:: Records supplied ::

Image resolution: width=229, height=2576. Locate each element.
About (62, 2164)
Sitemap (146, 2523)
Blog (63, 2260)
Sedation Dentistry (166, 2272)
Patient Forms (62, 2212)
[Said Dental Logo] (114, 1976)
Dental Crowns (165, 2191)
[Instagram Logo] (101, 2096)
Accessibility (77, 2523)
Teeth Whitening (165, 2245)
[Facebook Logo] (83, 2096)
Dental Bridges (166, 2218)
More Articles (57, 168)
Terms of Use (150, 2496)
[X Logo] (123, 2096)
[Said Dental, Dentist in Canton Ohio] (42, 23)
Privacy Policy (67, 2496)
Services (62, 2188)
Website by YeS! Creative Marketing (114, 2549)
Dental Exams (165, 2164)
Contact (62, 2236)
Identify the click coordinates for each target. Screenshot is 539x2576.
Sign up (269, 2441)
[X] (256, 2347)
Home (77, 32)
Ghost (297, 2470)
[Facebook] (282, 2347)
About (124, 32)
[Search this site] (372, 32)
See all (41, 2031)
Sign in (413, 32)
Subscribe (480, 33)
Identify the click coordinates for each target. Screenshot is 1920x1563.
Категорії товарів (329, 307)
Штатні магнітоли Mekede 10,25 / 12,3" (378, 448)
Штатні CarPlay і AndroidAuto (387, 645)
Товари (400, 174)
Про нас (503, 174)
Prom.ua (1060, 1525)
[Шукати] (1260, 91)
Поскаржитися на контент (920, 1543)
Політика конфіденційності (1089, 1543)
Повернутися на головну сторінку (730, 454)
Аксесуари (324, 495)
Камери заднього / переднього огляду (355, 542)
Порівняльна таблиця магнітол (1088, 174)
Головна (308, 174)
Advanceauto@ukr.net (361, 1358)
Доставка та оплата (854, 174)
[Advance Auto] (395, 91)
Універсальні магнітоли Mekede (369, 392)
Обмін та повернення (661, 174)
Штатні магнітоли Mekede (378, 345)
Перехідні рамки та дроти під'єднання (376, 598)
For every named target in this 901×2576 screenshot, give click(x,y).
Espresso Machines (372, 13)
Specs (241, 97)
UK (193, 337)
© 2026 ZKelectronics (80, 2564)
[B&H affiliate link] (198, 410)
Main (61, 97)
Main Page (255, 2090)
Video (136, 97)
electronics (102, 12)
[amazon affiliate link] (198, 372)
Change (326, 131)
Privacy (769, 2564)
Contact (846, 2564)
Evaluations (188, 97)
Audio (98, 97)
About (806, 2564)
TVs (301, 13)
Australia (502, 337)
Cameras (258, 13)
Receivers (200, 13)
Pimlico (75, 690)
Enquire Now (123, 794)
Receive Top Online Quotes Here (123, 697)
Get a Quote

:::

#### [What to do]
I'd like the entries above reproduced in full, exactly as they stand.

#### [Task response]
Image resolution: width=229, height=2576. Locate each element.
About (62, 2164)
Sitemap (146, 2523)
Blog (63, 2260)
Sedation Dentistry (166, 2272)
Patient Forms (62, 2212)
[Said Dental Logo] (114, 1976)
Dental Crowns (165, 2191)
[Instagram Logo] (101, 2096)
Accessibility (77, 2523)
Teeth Whitening (165, 2245)
[Facebook Logo] (83, 2096)
Dental Bridges (166, 2218)
More Articles (57, 168)
Terms of Use (150, 2496)
[X Logo] (123, 2096)
[Said Dental, Dentist in Canton Ohio] (42, 23)
Privacy Policy (67, 2496)
Services (62, 2188)
Website by YeS! Creative Marketing (114, 2549)
Dental Exams (165, 2164)
Contact (62, 2236)
Identify the click coordinates for each target. Screenshot is 539x2576.
Sign up (269, 2441)
[X] (256, 2347)
Home (77, 32)
Ghost (297, 2470)
[Facebook] (282, 2347)
About (124, 32)
[Search this site] (372, 32)
See all (41, 2031)
Sign in (413, 32)
Subscribe (480, 33)
Identify the click coordinates for each target. Screenshot is 1920x1563.
Категорії товарів (329, 307)
Штатні магнітоли Mekede 10,25 / 12,3" (378, 448)
Штатні CarPlay і AndroidAuto (387, 645)
Товари (400, 174)
Про нас (503, 174)
Prom.ua (1060, 1525)
[Шукати] (1260, 91)
Поскаржитися на контент (920, 1543)
Політика конфіденційності (1089, 1543)
Повернутися на головну сторінку (730, 454)
Аксесуари (324, 495)
Камери заднього / переднього огляду (355, 542)
Порівняльна таблиця магнітол (1088, 174)
Головна (308, 174)
Advanceauto@ukr.net (361, 1358)
Доставка та оплата (854, 174)
[Advance Auto] (395, 91)
Універсальні магнітоли Mekede (369, 392)
Обмін та повернення (661, 174)
Штатні магнітоли Mekede (378, 345)
Перехідні рамки та дроти під'єднання (376, 598)
For every named target in this 901×2576 screenshot, give click(x,y).
Espresso Machines (372, 13)
Specs (241, 97)
UK (193, 337)
© 2026 ZKelectronics (80, 2564)
[B&H affiliate link] (198, 410)
Main (61, 97)
Main Page (255, 2090)
Video (136, 97)
electronics (102, 12)
[amazon affiliate link] (198, 372)
Change (326, 131)
Privacy (769, 2564)
Contact (846, 2564)
Evaluations (188, 97)
Audio (98, 97)
About (806, 2564)
TVs (301, 13)
Australia (502, 337)
Cameras (258, 13)
Receivers (200, 13)
Pimlico (75, 690)
Enquire Now (123, 794)
Receive Top Online Quotes Here (123, 697)
Get a Quote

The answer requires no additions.